Introduction

The class will include 5 sessions:
- Session 1 (9-10:20): Data Types
- Session 2 (10:30-11:40): Control Structures and Functions
- Exercise 1 (12:20-1:00): Basic Data Exploration
- Session 3 (1:00-1:30): Statistical Distributions
- Session 4 (1:30-2:50): T-Tests and Data Visualization
- Session 5 (3:00-4:20): Linear Regression
- Exercise 2 (4:20-5:00): Data Visualization & Statistical Analysis

Introduction

Feel free to ask questions anytime during lectures.
To access this presentation and the codes used during the workshop please visit:
- https://github.com/UCIDataScienceInitiative/IntroR_Workshop

Session 1 - Agenda

RStudio
Data Types in R
Data Structures in R
Subsetting in R

What is R?

> Exercises to complete:
(1) In the workshop outline, what topics does Session 4 cover?
(2) Copy out the listing below word for word. Start at the line that contains "Click the green" and stop at the end of the listing, leaving out the pictures.

> Recorded information:
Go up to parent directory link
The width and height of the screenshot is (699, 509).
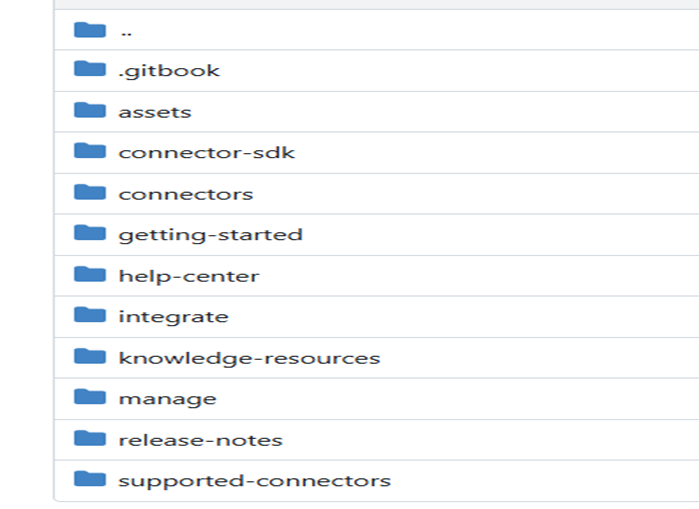pos(126,30)
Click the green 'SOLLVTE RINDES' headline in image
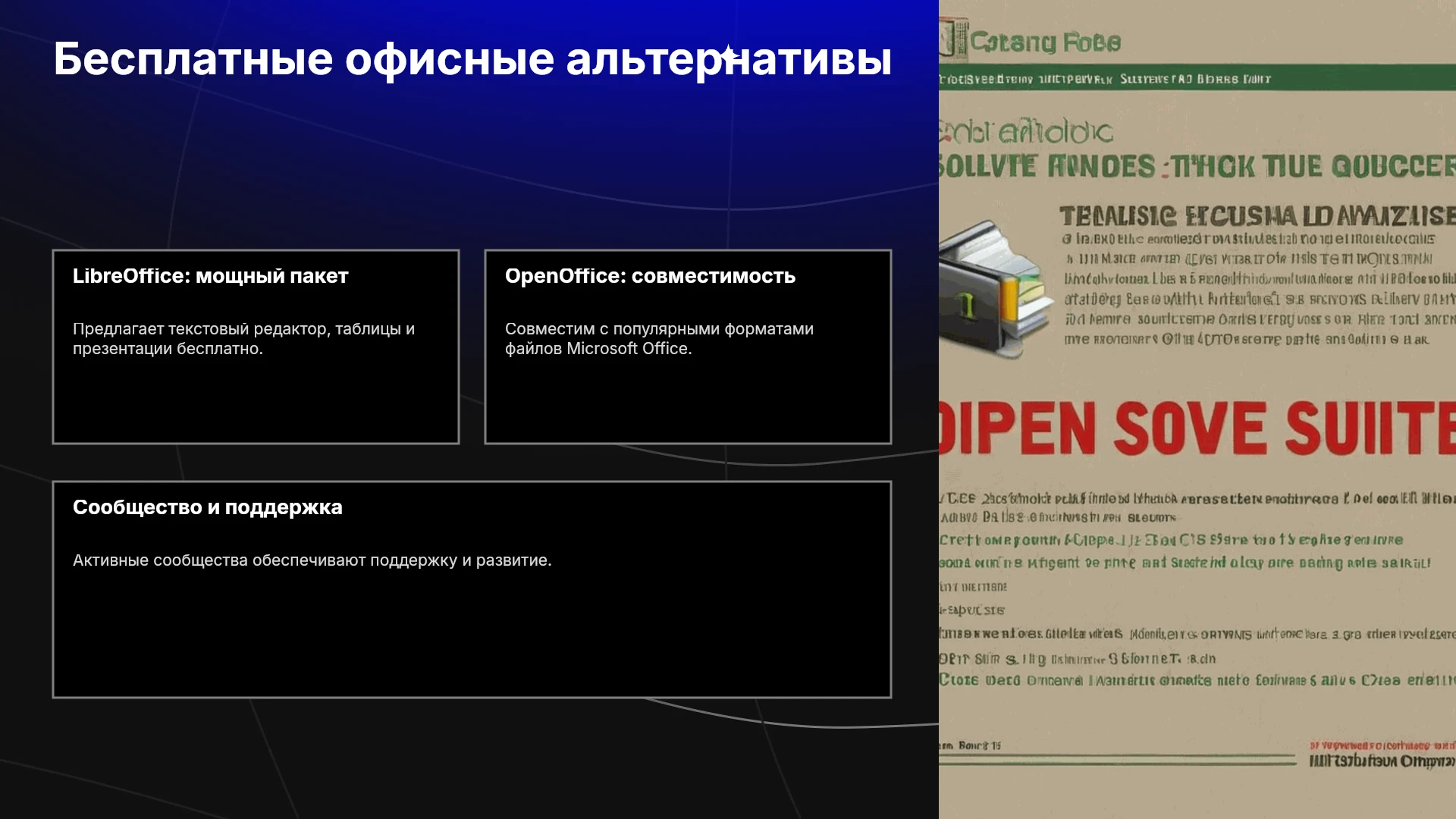 pos(1197,166)
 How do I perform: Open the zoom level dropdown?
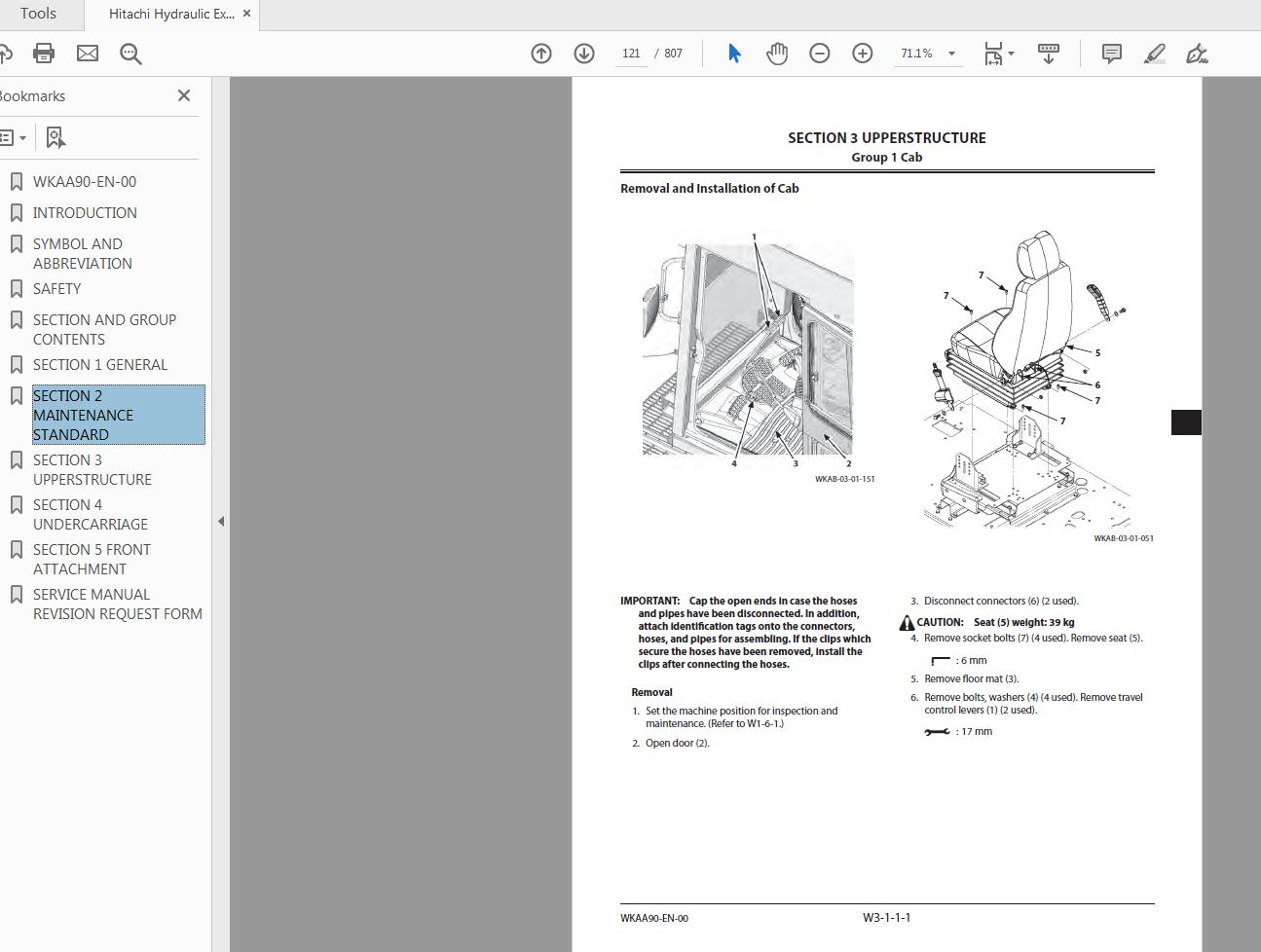951,54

> Answers to the tasks:
(1) T-Tests and Data Visualization

(2)
Click the green 'SOLLVTE RINDES' headline in image
 pos(1197,166)
 How do I perform: Open the zoom level dropdown?
951,54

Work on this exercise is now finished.